Space Noir will be out this summer. I do hope they package it with a free handle of space whiskey.


Top comments

  1. Lanfranc says:

    "High-octane" missions? Do their spaceships run on gasoline?
  2. MacTheGeek says:

    In space, no one can hear you smoke.

    Space rain. Never-ending space rain.

    Of all the gin joints in all the spaceports in all the free sector, she walks into mine.
  1. Great Cthulhu says:

    That takes me back to Privateer 2: The Darkening. That game always felt very “space noir” to me. Great fun too. Not as deep as the Elites, but it has a ton of character.

    • Iskariot says:

      Yes, that one and Hard War, although the latter is not a space sim.

  2. psuedonymous says:

    It does seem to take ‘Space Noir’ to mean ‘space combat game with desaturated visuals’ rather than ‘gritty investigative thriller where you might be able to book passage on a spaceship or maybe investigate a murder one on, and you have to worry about mobsters throwing your out a poorly maintained airlock’.

    • roryok says:

      agreed.
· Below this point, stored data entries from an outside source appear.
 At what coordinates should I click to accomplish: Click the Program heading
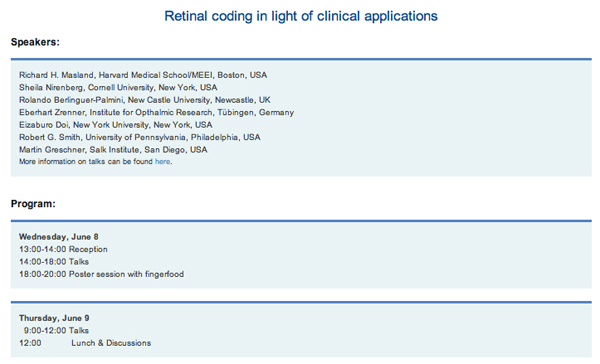click(x=33, y=204)
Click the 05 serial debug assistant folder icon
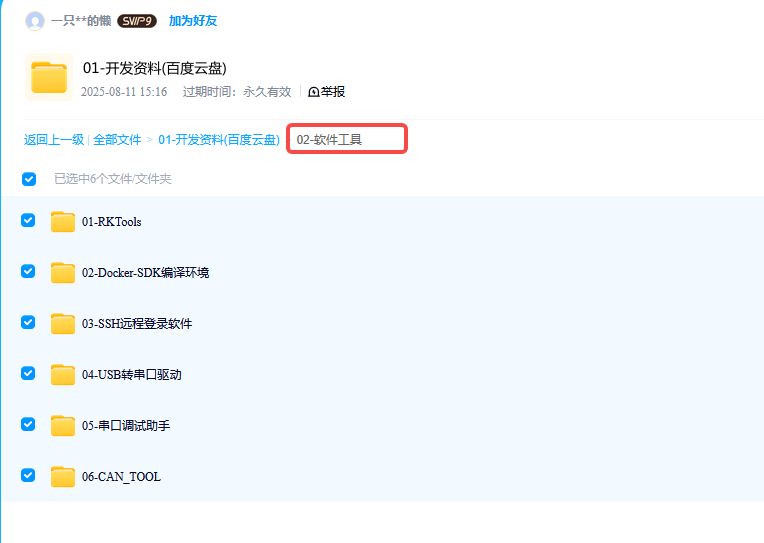 pyautogui.click(x=63, y=426)
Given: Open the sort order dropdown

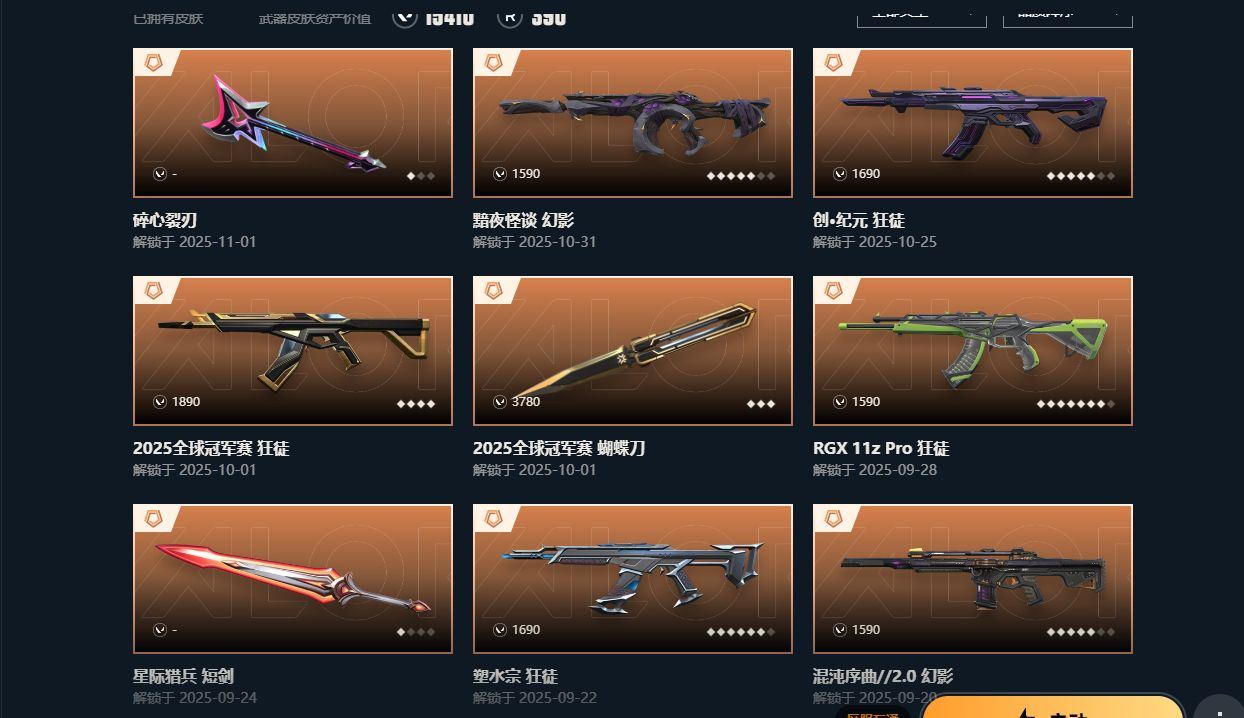Looking at the screenshot, I should pos(1068,14).
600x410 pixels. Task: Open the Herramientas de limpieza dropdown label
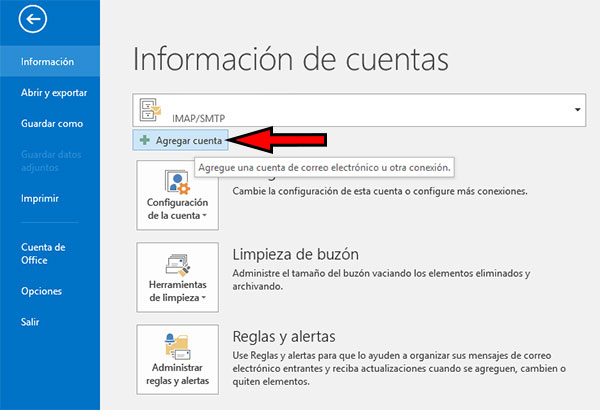[175, 290]
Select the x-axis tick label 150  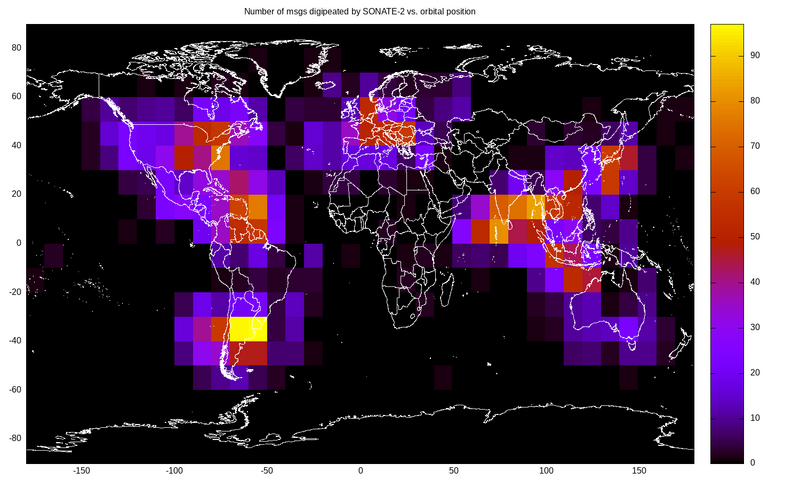(x=638, y=470)
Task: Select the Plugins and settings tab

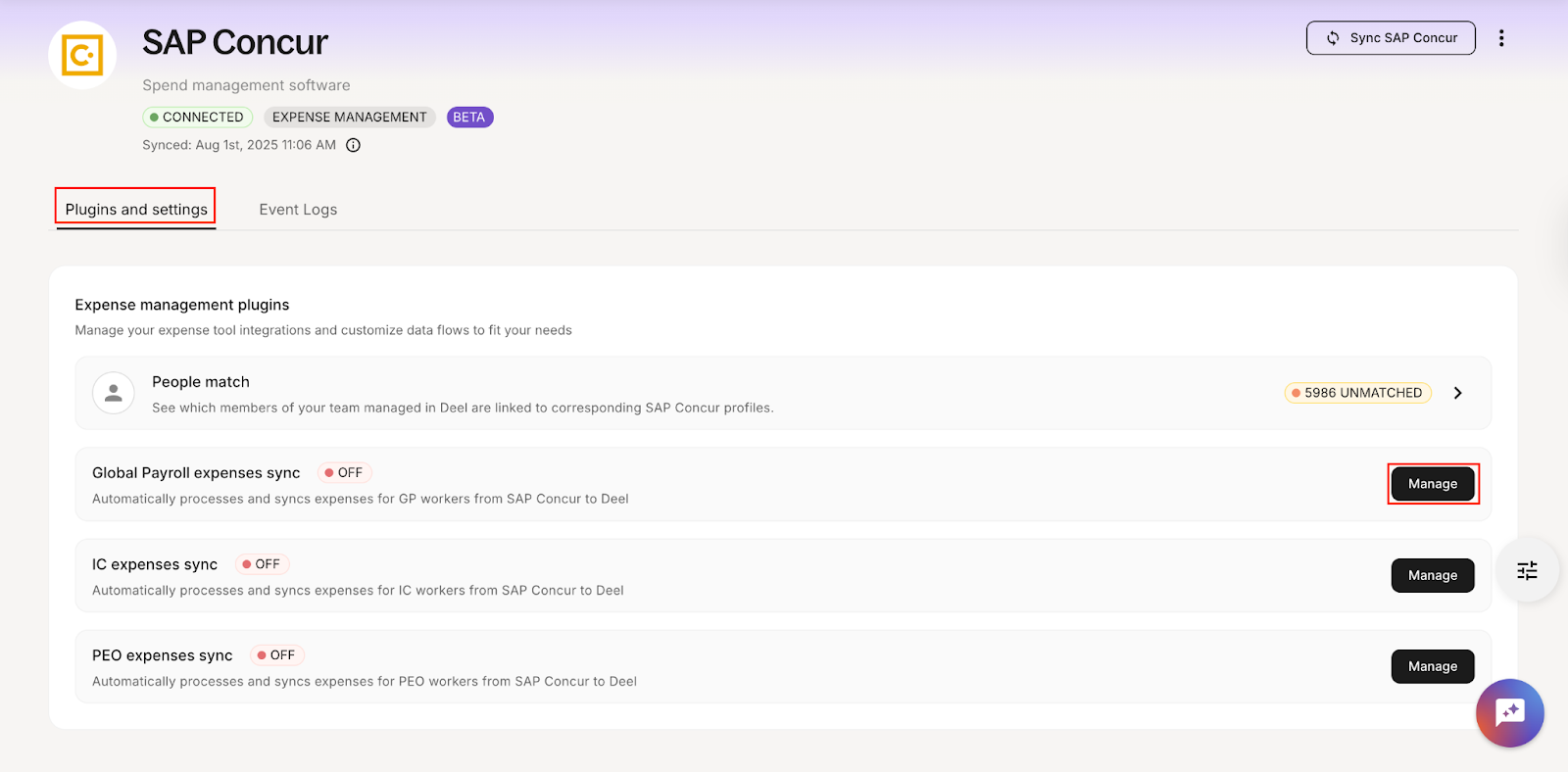Action: pos(136,210)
I was disappointed to see the entire trailer was just flying bits. I was hoping for something like Westwood’s Blade Runner game with a bit of Anachronox and Wing Commander mixed in.

  3. daphne says:

    TL;DR: Noir’s a powerful word, don’t you dare waste it on your distinctly average games.

    You know what, I completely agree. And I always felt like Prey 2 could do justice to the noir concept, but, uh…. apparently not.

    • phelix says:

      “Noir” is probably going to end up in the same bottomless pit of meaningless buzzwords, next to “visceral”, “gripping”, “immersive” “gritty” et al.

    • The Random One says:

      It’s OK to ‘waste’ noir on distinctly average games, as long as they’re noir distinctively average games. This particular game has a disturbing lack of morally ambiguous characters, grim clever poor detectives by the skin of their teeth, or fedoras. I mean, it doesn’t even have whiskey – we only get a guy complaining he’s not getting any whiskey! If a gruffy man with a gravely voice makes it noir I guess Nolan’s Batman is super noir – at least that took place in a dark, claustrophobic, crime-ridden urban jungle.

  4. Mechorpheus says:

    Watching that trailer the first game which came to my mind as a point of comparison was Descent (specifically the 3rd one, for better or worse) rather than X-wing. Seems to take place at least a certain amount on planets, and there’s some crazy dodging going on.

  5. DrollRemark says:

    Yeah, that’s not noir.

  6. Ergates_Antius says:

    Whisky > whiskey

  7. Saarlaender39 says:

    Nathan Grayson: “I do hope they package it with a free handle of space whiskey.”

    I’d prefer some Space Beer, if it is alright with you:

  8. Keyrock says:

    So, Star Fox but darker and grittier (because everything these days MUST be grittier)?

  9. Cinek says:

    Glow. I see glow everywhere. ;( Eyes bleed…

  10. Thirith says:

    Not that it’s overly relevant, but I remember a scene in Battlestar Galactica where either Tigh or Adama run out of whisky.

  11. Lemming says:

    It looks fun, but they may have made a mistake hanging their whole title on it being ‘Noir’. Noir is more than an aesthetic. If it’s just bang-bang shooty-shooty, it’s not really that Noir, is it? The look is there, it’s very Blade Runner, but it just looks like standard arcade-style game play.

  12. Lanfranc says:

    “High-octane” missions? Do their spaceships run on gasoline?

  13. SillyWizard says:

    The appellation’s impropriety aside…what is it with these glorified Galaga games? Is it not irksome to fans of this genre that you can’t hop out of your space-ship and run around?

  14. MacTheGeek says:

    In space, no one can hear you smoke.

    Space rain. Never-ending space rain.

    Of all the gin joints in all the spaceports in all the free sector, she walks into mine.

  15. noom says:

    I’d really like to be able to recommend M. John Harrison’s Nova Swing, as it is basically as Space Noir a novel as you might hope to find. Unfortunately, I honestly thought it was a bit rubbish, so you probably shouldn’t read it.